In an action to enable the $60 Billion tech giant, to continue to classify its drivers as “independent contractors,” drivers settled their lawsuit a little over a month before it was slated to go to trial.

This settlement allows Uber to dodge a deadly bullet:

“Uber Technologies Inc. has warded off a serious legal threat to its highflying business model with a settlement that may end the debate over whether its drivers should be counted as independent contractors or employees…For a company that has raised more than $10 billion in debt and equity, the payment is a small concession relative to the larger triumph of preserving the high-margin business of connecting passengers to freelance drivers. Losing these cases at trial could have forced the company to reclassify drivers as employees, leading to potentially billions of dollars in additional costs, such as health benefits and auto expenses, and jeopardizing its long-term prospects for profitability.” ( (Emphasis added)

Uber is not out of the woods yet since this settlement does not preclude others. If enough legal actions are brought, the Uber financial edifice could very well be brought tumbling down—as it should.

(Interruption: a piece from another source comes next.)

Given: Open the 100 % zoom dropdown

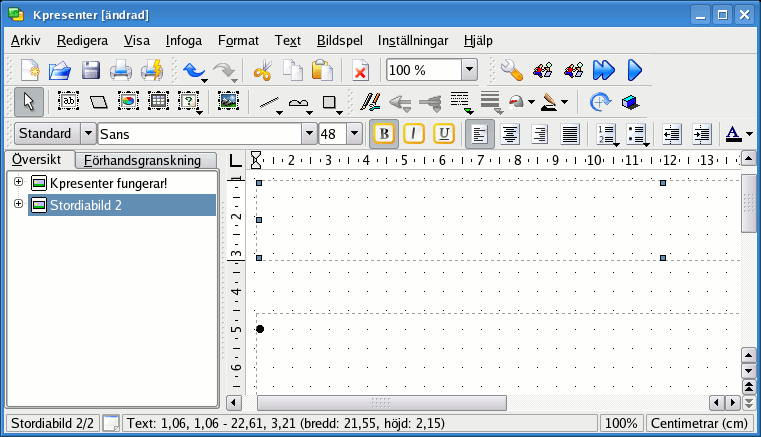Looking at the screenshot, I should click(x=469, y=70).
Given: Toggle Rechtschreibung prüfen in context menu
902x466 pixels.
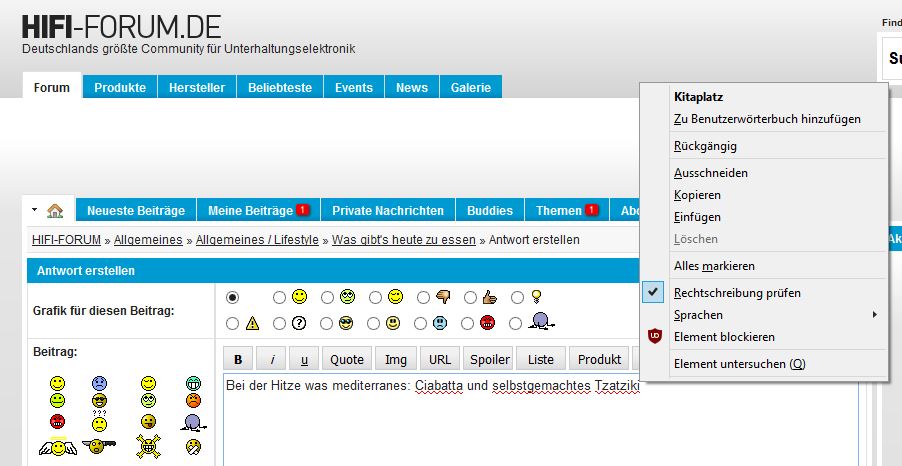Looking at the screenshot, I should [737, 293].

The fabricated model is built on a façade that transforms workers into quasi-independent small businesses. In the process, Uber skirts all of the worker protection and small business mandates that cities with progressive leadership nation-wide have enacted to ensure equity and fairness:
“Many firms, including Uber and its rival Lyft, prefer to use independent contractors over employees, in part because they aren’t covered by certain legal and tax liabilities and can cost firms less in pay and benefits. Employees are generally covered by protections such as minimum-wage and antidiscrimination statutes, workers’ compensation and union-organizing rights, while independent contractors have no such protections.” ( (Emphasis added)

As NYETA spokesperson Brad Gerstman points out;

“Uber’s way of doing business is designed to maximize its profits to increase its upcoming Initial Public Offering (IPO). It does so by eroding the hard-won rights of workers, and humiliating the disabled here in NY. NY’s collective values don’t faze them in the least. They are the Jerry McGuire of companies whose motto should forever be: “Show me the money!”

The Uber model threatens the workers and small businesses medallion owners who have joined the taxi industry and respected regulatory guidelines promulgated by NYC political leaders for decades. Those protections, however, have been eroded by the fecklessness of our political class.

NYETA will continue to press NYC elected officials who have seemingly lost their way when it comes to regulating Uber, and ensure the company adheres to all of the regulations that taxi companies must abide by. In doing so, we will be living up to those NY values that Uber and its political puppets continue to mock.